*PAGE EXTRACT:*
==========

Sometimes social media can’t help but channel its inner 13-year-old.
As Donald Trump announced his new running mate, Indiana Gov. Mike Pence, his campaign unveiled a new logo that immediately became the object of ridicule on social media, and inspired oh-so-many sexually suggestive GIFs.
New Trump Pence logo proves either they drove away every gay graphic designer or hired an amusingly vindictive one. pic.twitter.com/nnPf6blFY8— Mrs. Betty Bowers (@BettyBowers) July 15, 2016
Perhaps that critical reception shouldn’t be surprising, given the unusual rancor of the 2016 campaign. But the day-long Twitter troll-fest is reminiscent of the mockery that accompanied the 2014 unveiling of Airbnb’s new corporate logo, with a circular pink shape that critics guffawed looked like a vagina.
“It’s just like: Go ahead, laugh all you want, guys,” Airbnb co-founder and CTO Nathan Blecharczyk told Recode at the time. “We wouldn’t want to design a logo that caters to the lowest common denominator. This was a yearlong undertaking for dozens of people, it’s something meaningful, and no one pauses to really understand that.”

==========

*SUPPLIED DATA:*
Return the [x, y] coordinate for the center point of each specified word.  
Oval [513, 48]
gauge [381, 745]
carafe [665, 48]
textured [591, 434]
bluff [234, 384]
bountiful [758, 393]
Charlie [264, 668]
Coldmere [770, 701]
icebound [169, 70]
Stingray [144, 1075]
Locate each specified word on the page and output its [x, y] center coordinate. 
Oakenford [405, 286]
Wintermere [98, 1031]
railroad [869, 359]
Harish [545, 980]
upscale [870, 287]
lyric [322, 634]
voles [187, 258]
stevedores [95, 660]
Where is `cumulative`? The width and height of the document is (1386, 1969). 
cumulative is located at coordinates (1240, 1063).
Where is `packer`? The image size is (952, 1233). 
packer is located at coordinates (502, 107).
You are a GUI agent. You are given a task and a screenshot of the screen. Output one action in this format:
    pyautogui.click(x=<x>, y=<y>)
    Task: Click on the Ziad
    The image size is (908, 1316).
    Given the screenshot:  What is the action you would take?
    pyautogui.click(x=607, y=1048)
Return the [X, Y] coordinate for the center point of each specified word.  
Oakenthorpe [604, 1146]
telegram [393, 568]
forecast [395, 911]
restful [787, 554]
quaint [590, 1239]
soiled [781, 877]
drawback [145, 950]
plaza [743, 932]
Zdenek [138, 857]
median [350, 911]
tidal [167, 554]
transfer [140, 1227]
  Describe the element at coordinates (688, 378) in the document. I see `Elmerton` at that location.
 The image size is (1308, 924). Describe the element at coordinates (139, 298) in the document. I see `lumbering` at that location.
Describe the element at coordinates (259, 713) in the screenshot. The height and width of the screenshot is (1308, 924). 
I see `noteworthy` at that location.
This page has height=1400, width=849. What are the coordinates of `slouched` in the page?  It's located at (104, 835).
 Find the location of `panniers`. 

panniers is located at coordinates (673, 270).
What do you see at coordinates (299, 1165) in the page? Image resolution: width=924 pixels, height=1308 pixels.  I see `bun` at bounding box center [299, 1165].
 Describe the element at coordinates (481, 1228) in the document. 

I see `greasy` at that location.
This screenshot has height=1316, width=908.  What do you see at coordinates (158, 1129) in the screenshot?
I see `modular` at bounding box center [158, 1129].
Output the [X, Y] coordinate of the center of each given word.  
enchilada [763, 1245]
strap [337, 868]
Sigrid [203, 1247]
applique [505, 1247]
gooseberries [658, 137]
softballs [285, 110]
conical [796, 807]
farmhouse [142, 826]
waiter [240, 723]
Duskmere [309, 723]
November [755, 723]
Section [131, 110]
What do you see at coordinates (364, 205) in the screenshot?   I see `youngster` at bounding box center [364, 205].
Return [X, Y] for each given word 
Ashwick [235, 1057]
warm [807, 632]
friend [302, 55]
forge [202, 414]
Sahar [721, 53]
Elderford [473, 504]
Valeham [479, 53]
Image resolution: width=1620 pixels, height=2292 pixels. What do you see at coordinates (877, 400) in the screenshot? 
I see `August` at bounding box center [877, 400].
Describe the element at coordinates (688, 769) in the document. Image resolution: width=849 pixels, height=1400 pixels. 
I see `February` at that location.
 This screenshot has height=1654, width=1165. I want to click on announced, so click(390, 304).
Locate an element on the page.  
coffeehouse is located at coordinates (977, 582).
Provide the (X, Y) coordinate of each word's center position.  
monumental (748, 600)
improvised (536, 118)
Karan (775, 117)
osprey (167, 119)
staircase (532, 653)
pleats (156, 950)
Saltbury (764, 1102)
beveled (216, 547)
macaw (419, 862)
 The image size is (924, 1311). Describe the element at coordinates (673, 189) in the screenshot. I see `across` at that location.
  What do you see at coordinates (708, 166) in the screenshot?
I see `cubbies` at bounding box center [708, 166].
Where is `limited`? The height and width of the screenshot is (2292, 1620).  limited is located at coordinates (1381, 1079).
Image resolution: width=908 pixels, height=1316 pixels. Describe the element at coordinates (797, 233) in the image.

==========

*ACTIVITY LIST:*
a - List every person the article on the Trump-Pence logo names.
b - According to the Trump-Pence logo article, in what year did Airbnb unveil its new corporate logo?
c - Rewrite the stretch from "New Trump Pence" through "like a vagina." in the Trump-Pence logo article, replacing "mockery" with "ridicule".

*SOLUTIONS:*
a -
Donald Trump
Mike Pence
Mrs. Betty Bowers
Nathan Blecharczyk

b - 2014

c -
New Trump Pence logo proves either they drove away every gay graphic designer or hired an amusingly vindictive one. pic.twitter.com/nnPf6blFY8— Mrs. Betty Bowers (@BettyBowers) July 15, 2016
Perhaps that critical reception shouldn’t be surprising, given the unusual rancor of the 2016 campaign. But the day-long Twitter troll-fest is reminiscent of the ridicule that accompanied the 2014 unveiling of Airbnb’s new corporate logo, with a circular pink shape that critics guffawed looked like a vagina.